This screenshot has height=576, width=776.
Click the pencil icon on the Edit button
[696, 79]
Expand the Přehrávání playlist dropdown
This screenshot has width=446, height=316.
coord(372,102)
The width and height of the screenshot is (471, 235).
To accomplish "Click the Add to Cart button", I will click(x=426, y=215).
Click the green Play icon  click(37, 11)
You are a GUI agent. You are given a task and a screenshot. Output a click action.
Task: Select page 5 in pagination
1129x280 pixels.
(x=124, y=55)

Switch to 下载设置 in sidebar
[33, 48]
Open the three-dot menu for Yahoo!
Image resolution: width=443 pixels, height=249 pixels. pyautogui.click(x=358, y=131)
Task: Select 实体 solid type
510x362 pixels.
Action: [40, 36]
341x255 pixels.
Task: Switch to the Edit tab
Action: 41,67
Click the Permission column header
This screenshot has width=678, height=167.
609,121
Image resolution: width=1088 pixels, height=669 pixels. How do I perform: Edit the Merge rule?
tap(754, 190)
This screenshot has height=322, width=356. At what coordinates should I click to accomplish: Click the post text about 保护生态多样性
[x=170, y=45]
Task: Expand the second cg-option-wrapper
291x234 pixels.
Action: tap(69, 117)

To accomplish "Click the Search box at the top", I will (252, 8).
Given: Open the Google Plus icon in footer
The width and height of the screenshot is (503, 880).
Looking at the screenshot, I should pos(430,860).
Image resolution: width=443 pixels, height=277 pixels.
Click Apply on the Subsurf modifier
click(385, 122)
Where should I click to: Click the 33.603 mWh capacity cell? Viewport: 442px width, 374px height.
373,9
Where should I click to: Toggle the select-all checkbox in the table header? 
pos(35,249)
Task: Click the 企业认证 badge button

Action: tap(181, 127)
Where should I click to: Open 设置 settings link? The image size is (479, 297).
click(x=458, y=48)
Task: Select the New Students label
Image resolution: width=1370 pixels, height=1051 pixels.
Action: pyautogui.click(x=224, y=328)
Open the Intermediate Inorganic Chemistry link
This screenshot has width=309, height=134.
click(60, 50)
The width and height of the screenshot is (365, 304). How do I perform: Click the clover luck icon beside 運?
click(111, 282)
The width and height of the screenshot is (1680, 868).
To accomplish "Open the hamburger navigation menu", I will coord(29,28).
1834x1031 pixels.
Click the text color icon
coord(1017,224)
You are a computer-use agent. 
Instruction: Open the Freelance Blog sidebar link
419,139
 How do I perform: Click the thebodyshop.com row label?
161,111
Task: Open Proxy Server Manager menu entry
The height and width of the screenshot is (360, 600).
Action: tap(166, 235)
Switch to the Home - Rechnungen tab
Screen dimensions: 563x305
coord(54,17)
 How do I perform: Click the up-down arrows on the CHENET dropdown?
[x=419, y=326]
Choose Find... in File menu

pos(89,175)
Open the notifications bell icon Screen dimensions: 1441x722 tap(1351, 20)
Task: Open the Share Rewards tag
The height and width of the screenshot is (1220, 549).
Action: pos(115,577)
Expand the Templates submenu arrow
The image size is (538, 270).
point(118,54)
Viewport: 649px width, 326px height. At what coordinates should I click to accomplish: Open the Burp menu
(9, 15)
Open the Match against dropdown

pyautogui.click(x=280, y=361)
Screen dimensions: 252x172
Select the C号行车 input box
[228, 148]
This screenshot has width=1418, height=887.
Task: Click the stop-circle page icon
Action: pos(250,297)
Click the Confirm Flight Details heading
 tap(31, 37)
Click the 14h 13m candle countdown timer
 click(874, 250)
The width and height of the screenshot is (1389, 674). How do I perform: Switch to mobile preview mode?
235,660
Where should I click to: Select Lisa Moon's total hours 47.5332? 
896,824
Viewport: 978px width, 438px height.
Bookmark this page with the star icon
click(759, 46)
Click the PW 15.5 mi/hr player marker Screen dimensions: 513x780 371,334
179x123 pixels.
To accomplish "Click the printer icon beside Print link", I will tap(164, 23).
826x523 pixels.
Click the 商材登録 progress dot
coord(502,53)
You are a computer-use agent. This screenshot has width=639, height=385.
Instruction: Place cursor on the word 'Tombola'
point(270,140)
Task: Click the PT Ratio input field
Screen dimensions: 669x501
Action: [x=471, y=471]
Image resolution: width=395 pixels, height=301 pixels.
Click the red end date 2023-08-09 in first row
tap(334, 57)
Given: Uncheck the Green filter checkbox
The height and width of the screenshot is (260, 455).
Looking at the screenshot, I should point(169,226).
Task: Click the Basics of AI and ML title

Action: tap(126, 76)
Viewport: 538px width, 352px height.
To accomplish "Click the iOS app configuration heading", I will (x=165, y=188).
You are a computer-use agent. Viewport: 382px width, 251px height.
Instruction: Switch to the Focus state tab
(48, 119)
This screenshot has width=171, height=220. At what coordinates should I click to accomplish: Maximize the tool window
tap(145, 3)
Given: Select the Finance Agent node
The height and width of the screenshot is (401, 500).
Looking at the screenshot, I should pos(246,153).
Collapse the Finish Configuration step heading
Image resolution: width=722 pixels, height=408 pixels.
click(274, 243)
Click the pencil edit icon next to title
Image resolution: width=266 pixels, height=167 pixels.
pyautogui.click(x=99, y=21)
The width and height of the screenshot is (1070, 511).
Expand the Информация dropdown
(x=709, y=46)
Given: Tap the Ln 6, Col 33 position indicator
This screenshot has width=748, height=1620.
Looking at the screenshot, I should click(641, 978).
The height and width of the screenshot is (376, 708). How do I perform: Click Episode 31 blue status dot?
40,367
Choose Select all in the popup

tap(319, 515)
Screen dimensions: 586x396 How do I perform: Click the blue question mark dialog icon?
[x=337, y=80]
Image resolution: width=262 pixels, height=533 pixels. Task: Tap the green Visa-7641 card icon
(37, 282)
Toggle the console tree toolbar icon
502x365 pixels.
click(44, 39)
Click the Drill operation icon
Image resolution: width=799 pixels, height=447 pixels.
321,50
○ ○ ○ ○ ○ ○ ○
#### [Goal of the exercise]
Your response should consist of the full listing, exactly as written.

#### [Your solution]
This screenshot has height=576, width=776.
Click the pencil icon on the Edit button
[696, 79]
Expand the Přehrávání playlist dropdown
This screenshot has width=446, height=316.
coord(372,102)
The width and height of the screenshot is (471, 235).
To accomplish "Click the Add to Cart button", I will click(x=426, y=215).
Click the green Play icon  click(37, 11)
You are a GUI agent. You are given a task and a screenshot. Output a click action.
Task: Select page 5 in pagination
1129x280 pixels.
(x=124, y=55)

Switch to 下载设置 in sidebar
[33, 48]
Open the three-dot menu for Yahoo!
Image resolution: width=443 pixels, height=249 pixels. pyautogui.click(x=358, y=131)
Task: Select 实体 solid type
510x362 pixels.
Action: [40, 36]
341x255 pixels.
Task: Switch to the Edit tab
Action: 41,67
Click the Permission column header
This screenshot has width=678, height=167.
609,121
Image resolution: width=1088 pixels, height=669 pixels. How do I perform: Edit the Merge rule?
tap(754, 190)
This screenshot has height=322, width=356. At what coordinates should I click to accomplish: Click the post text about 保护生态多样性
[x=170, y=45]
Task: Expand the second cg-option-wrapper
291x234 pixels.
Action: tap(69, 117)

To accomplish "Click the Search box at the top", I will (252, 8).
Given: Open the Google Plus icon in footer
The width and height of the screenshot is (503, 880).
Looking at the screenshot, I should pos(430,860).
Image resolution: width=443 pixels, height=277 pixels.
Click Apply on the Subsurf modifier
click(385, 122)
Where should I click to: Click the 33.603 mWh capacity cell? Viewport: 442px width, 374px height.
373,9
Where should I click to: Toggle the select-all checkbox in the table header? 
pos(35,249)
Task: Click the 企业认证 badge button

Action: tap(181, 127)
Where should I click to: Open 设置 settings link? The image size is (479, 297).
click(x=458, y=48)
Task: Select the New Students label
Image resolution: width=1370 pixels, height=1051 pixels.
Action: pyautogui.click(x=224, y=328)
Open the Intermediate Inorganic Chemistry link
This screenshot has width=309, height=134.
click(60, 50)
The width and height of the screenshot is (365, 304). How do I perform: Click the clover luck icon beside 運?
click(111, 282)
The width and height of the screenshot is (1680, 868).
To accomplish "Open the hamburger navigation menu", I will coord(29,28).
1834x1031 pixels.
Click the text color icon
coord(1017,224)
You are a computer-use agent. 
Instruction: Open the Freelance Blog sidebar link
419,139
 How do I perform: Click the thebodyshop.com row label?
161,111
Task: Open Proxy Server Manager menu entry
The height and width of the screenshot is (360, 600).
Action: tap(166, 235)
Switch to the Home - Rechnungen tab
Screen dimensions: 563x305
coord(54,17)
 How do I perform: Click the up-down arrows on the CHENET dropdown?
[x=419, y=326]
Choose Find... in File menu

pos(89,175)
Open the notifications bell icon Screen dimensions: 1441x722 tap(1351, 20)
Task: Open the Share Rewards tag
The height and width of the screenshot is (1220, 549).
Action: pos(115,577)
Expand the Templates submenu arrow
The image size is (538, 270).
point(118,54)
Viewport: 649px width, 326px height. At what coordinates should I click to accomplish: Open the Burp menu
(9, 15)
Open the Match against dropdown

pyautogui.click(x=280, y=361)
Screen dimensions: 252x172
Select the C号行车 input box
[228, 148]
This screenshot has width=1418, height=887.
Task: Click the stop-circle page icon
Action: pos(250,297)
Click the Confirm Flight Details heading
 tap(31, 37)
Click the 14h 13m candle countdown timer
 click(874, 250)
The width and height of the screenshot is (1389, 674). How do I perform: Switch to mobile preview mode?
235,660
Where should I click to: Select Lisa Moon's total hours 47.5332? 
896,824
Viewport: 978px width, 438px height.
Bookmark this page with the star icon
click(759, 46)
Click the PW 15.5 mi/hr player marker Screen dimensions: 513x780 371,334
179x123 pixels.
To accomplish "Click the printer icon beside Print link", I will tap(164, 23).
826x523 pixels.
Click the 商材登録 progress dot
coord(502,53)
You are a computer-use agent. This screenshot has width=639, height=385.
Instruction: Place cursor on the word 'Tombola'
point(270,140)
Task: Click the PT Ratio input field
Screen dimensions: 669x501
Action: [x=471, y=471]
Image resolution: width=395 pixels, height=301 pixels.
Click the red end date 2023-08-09 in first row
tap(334, 57)
Given: Uncheck the Green filter checkbox
The height and width of the screenshot is (260, 455).
Looking at the screenshot, I should point(169,226).
Task: Click the Basics of AI and ML title

Action: tap(126, 76)
Viewport: 538px width, 352px height.
To accomplish "Click the iOS app configuration heading", I will (x=165, y=188).
You are a computer-use agent. Viewport: 382px width, 251px height.
Instruction: Switch to the Focus state tab
(48, 119)
This screenshot has width=171, height=220. At what coordinates should I click to accomplish: Maximize the tool window
tap(145, 3)
Given: Select the Finance Agent node
The height and width of the screenshot is (401, 500).
Looking at the screenshot, I should pos(246,153).
Collapse the Finish Configuration step heading
Image resolution: width=722 pixels, height=408 pixels.
click(274, 243)
Click the pencil edit icon next to title
Image resolution: width=266 pixels, height=167 pixels.
pyautogui.click(x=99, y=21)
The width and height of the screenshot is (1070, 511).
Expand the Информация dropdown
(x=709, y=46)
Given: Tap the Ln 6, Col 33 position indicator
This screenshot has width=748, height=1620.
Looking at the screenshot, I should click(641, 978).
The height and width of the screenshot is (376, 708). How do I perform: Click Episode 31 blue status dot?
40,367
Choose Select all in the popup

tap(319, 515)
Screen dimensions: 586x396 How do I perform: Click the blue question mark dialog icon?
[x=337, y=80]
Image resolution: width=262 pixels, height=533 pixels. Task: Tap the green Visa-7641 card icon
(37, 282)
Toggle the console tree toolbar icon
502x365 pixels.
click(44, 39)
Click the Drill operation icon
Image resolution: width=799 pixels, height=447 pixels.
321,50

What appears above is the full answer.